An innovative application of multiple impinging jet flow field in fuel cells

Abstract

AbstractThe flow field in a fuel cell is expected to distribute the reactants as uniformly as possible over the active plate, support the reasonable pressure drop across the channel and maximize the mass transfer through the catalyst layers. To simultaneously accomplish these requirements, an innovative multiple impingement jet flow field (MIJFF) is proposed in this study. A three‐dimensional thermo‐fluid simulation is used to evaluate the proposed idea and compare its performance against the commonly used parallel field flow (PFF). The domain of calculations includes a channel with multiple impingement jets linked to a porous gas diffusion layer under low Reynolds flow conditions. The results reveal that the suggested MIJFF design significantly increases the transport of the reactant gases through the catalyst layer.

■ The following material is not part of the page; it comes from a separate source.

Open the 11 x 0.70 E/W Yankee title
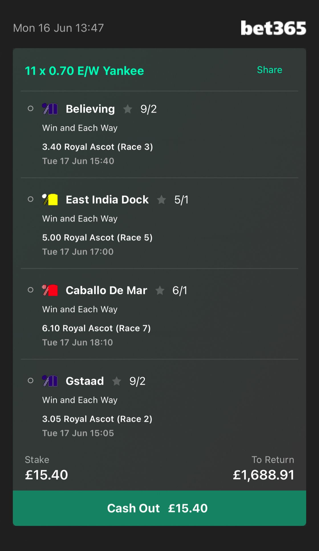This screenshot has width=319, height=551. pyautogui.click(x=84, y=71)
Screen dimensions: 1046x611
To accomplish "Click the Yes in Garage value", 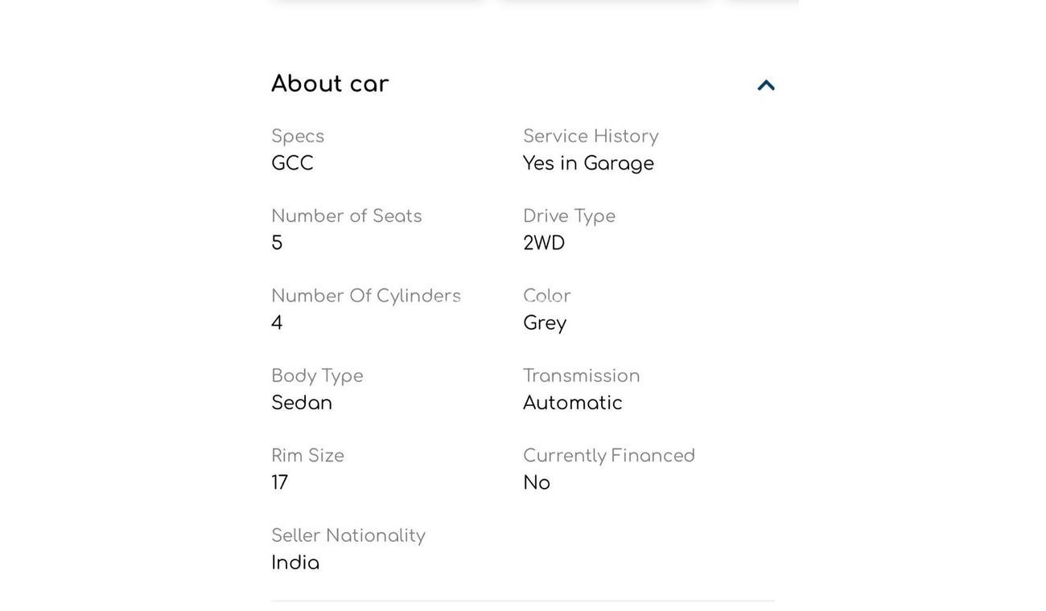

The penetration depth into the catalyst layer in the MIJFF arrangement is higher than that of the PFF setup and the use of the catalyst layer is optimized, which in turn can lead to a reduction of the activation drop. Compared to a PFF design under similar operating conditions, the mean Nusselt number is shown to increase by a factor of about 3.5 in the MIJFF setup. Furthermore, the temperature is more uniformly distributed in the MIJFF pattern which results in more effective distribution of the reactant gases over the active surface. The current study shows that under equal pressure drop conditions, the MIJFF exhibits a much higher performance than a PFF channel design. That is while the corresponding flow rate for the MIJFF is much lower than that of PFF.